In 2004, Bush won New Mexico by 1 percentage point, Nevada by 2 and Colorado by 5. Of the 270 electoral votes needed for victory, the states offer a combined 19 _ the same number that Democrat John Kerry lost to Bush by four years ago. So, if Obama can win all the states that Kerry did, plus the three Western states, Democrats would win the White House after eight years of Republican rule.

Democrats argue that they now have more of a chance to take the West, and Nevada, Colorado and New Mexico are among their top targets. Arizona would have been, too, if McCain, the state's four-term senator, weren't the GOP opponent.

They point to recent electoral gains that swept Republicans from long-held offices, and note that both Colorado and New Mexico have Democratic governors. They argue that migration, in part from the more liberal coasts, works to their benefit. And, they claim that swing-voting Hispanics, whose numbers also have grown, are trending Democratic this year.

Obama is maneuvering to compete in the West even before he secures the nomination over Sen. Hillary Rodham Clinton. He talked with veterans on Memorial Day in Las Cruces, N.M., discussed the housing crisis in the sprawl of North Las Vegas, Nev., a day later, and talked education Wednesday in Thornton, Colo.

"Understand that my starting principle is, everybody should be bilingual or everybody should be trilingual," Obama said to cheers at a high school. Otherwise, he said, the United States will struggle to keep up with economic competition from other countries.

Obama allies argue that his appeal to independents will extend to voters here. They play down concerns among some Democrats about his standing with Hispanic voters, and say he's just as strong with them as Kerry and Al Gore were when they ran. Nevermind that both lost to Bush.

During the primary, Hispanics preferred Clinton to Obama by nearly 2-to-1, according to exit polls. Obama's bid to become the first black president also may give some Hispanics pause; racial tensions between the two groups are undeniable.

Republicans say they are concerned about defending the West only because of the strong national headwinds working against the GOP and not because of their candidate. They are comforted by McCain's long-standing support among Hispanics and his personal links to the West.

The Arizona senator and former chairman of the Senate Indian Affairs Committee argues that his decades of experience handling issues critical to the region gives him an advantage over the first-term senator. McCain argues that Obama lacks the knowledge and background on Western issues, such as land management, water shortages and Native American concerns.

McCain's support for an eventual path to citizenship for illegal immigrants is a wild card with Hispanics. "We have to secure our borders first," McCain said at a town-hall style event at a local Boys & Girls Club on Wednesday. It's a position shift he made after broad-based legislation failed last year.

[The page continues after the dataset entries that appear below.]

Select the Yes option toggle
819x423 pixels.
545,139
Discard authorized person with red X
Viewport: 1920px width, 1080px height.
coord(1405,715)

He also touched on other issues.

On alternative fuel sources, he said solar energy development needs to be embraced in both Nevada and Arizona. And, pressed about the construction of a nuclear waste repository in Nevada that many residents oppose, McCain told people something they didn't want to hear.

"I support Yucca Mountain once it goes through all the processes it needs to go through," McCain said. "But I also support reprocessing. A little straight talk, we have to do both."